[Saved entries]
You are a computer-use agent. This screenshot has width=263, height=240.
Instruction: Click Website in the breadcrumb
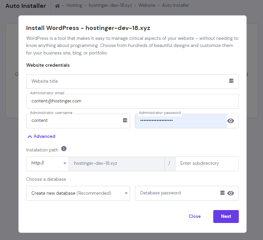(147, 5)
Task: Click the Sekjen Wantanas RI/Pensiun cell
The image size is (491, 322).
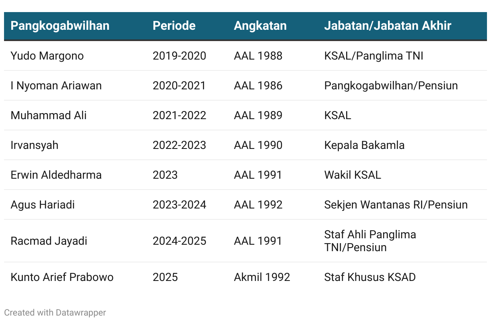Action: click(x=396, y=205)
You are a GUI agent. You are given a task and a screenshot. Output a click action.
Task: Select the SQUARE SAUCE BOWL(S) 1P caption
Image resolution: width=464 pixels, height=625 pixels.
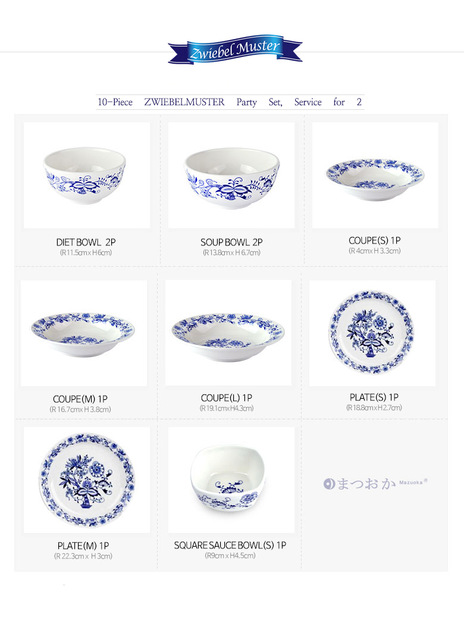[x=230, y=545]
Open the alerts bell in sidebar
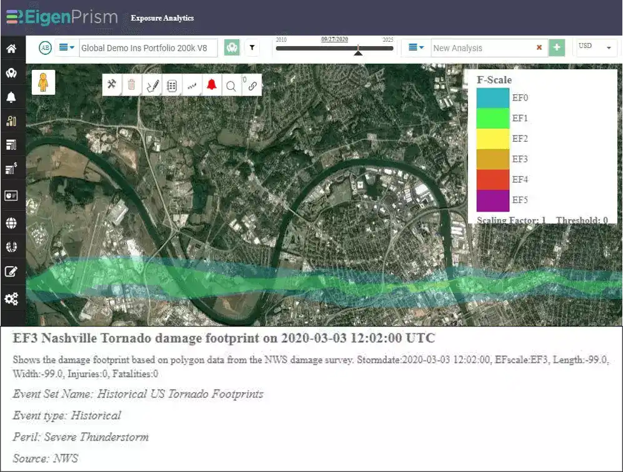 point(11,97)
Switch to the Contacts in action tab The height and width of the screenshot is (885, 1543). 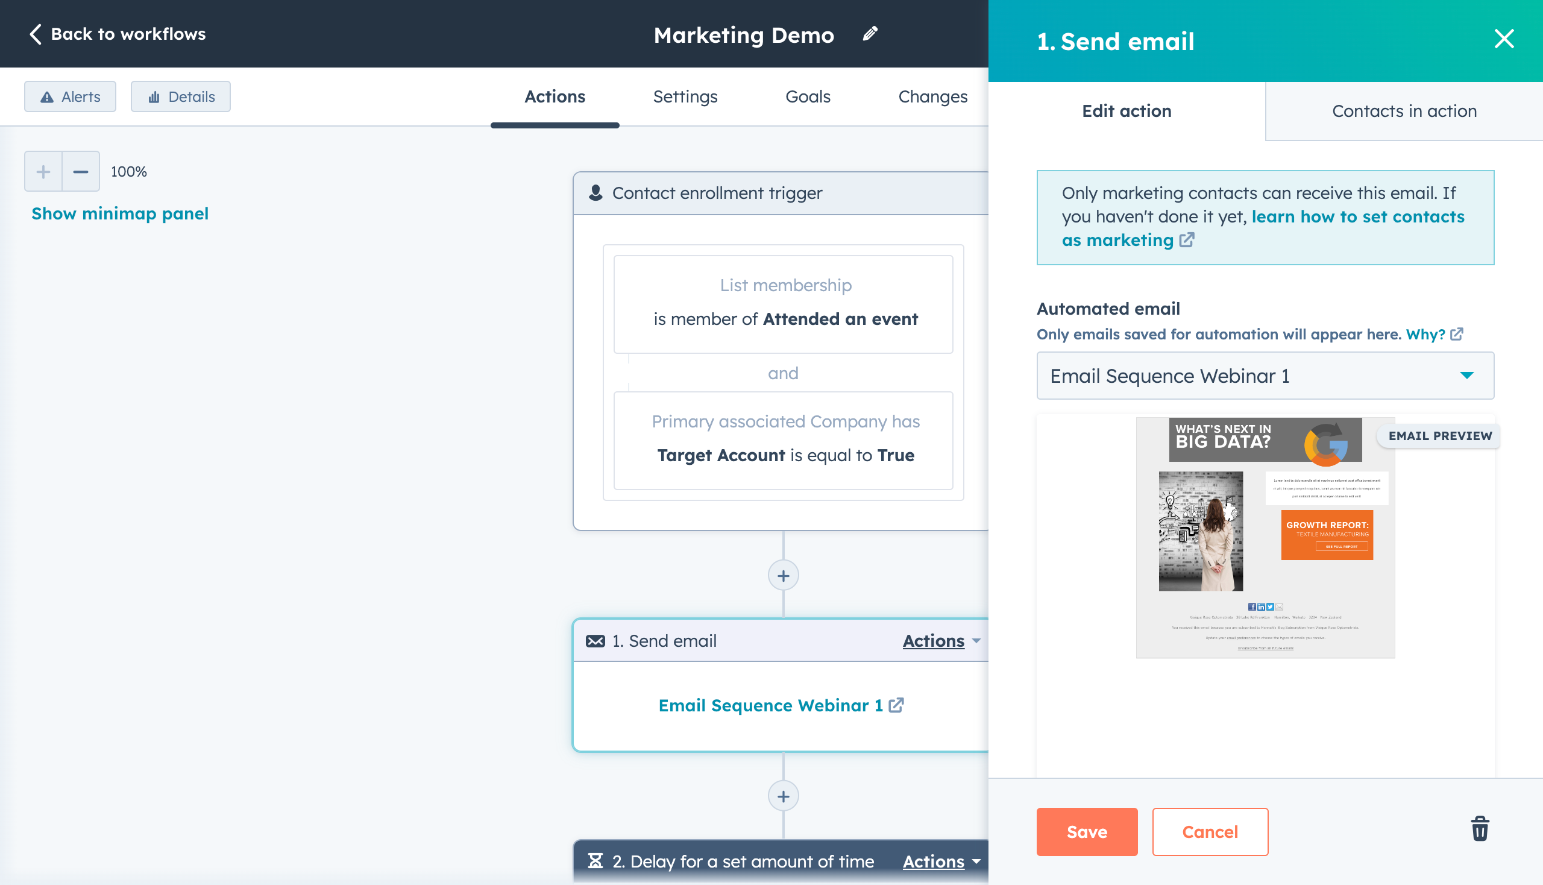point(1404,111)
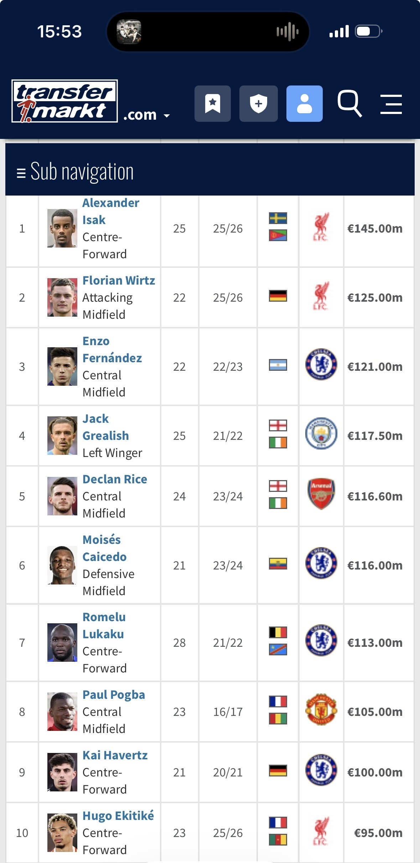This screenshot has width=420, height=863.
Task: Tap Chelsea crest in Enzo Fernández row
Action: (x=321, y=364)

- **PROBLEM TO WORK ON**: A verbatim copy of the records is expected, from their first line through the line with "You are a GUI", inclusive, with the pictures removed.

- **REPLY**:
You are a computer-use agent. This screenshot has width=263, height=240.
Instruction: Click Website in the breadcrumb
(147, 5)
Task: Click the Sekjen Wantanas RI/Pensiun cell
The image size is (491, 322).
Action: click(x=396, y=205)
You are a GUI agent. You are given a task and a screenshot. Output a click action.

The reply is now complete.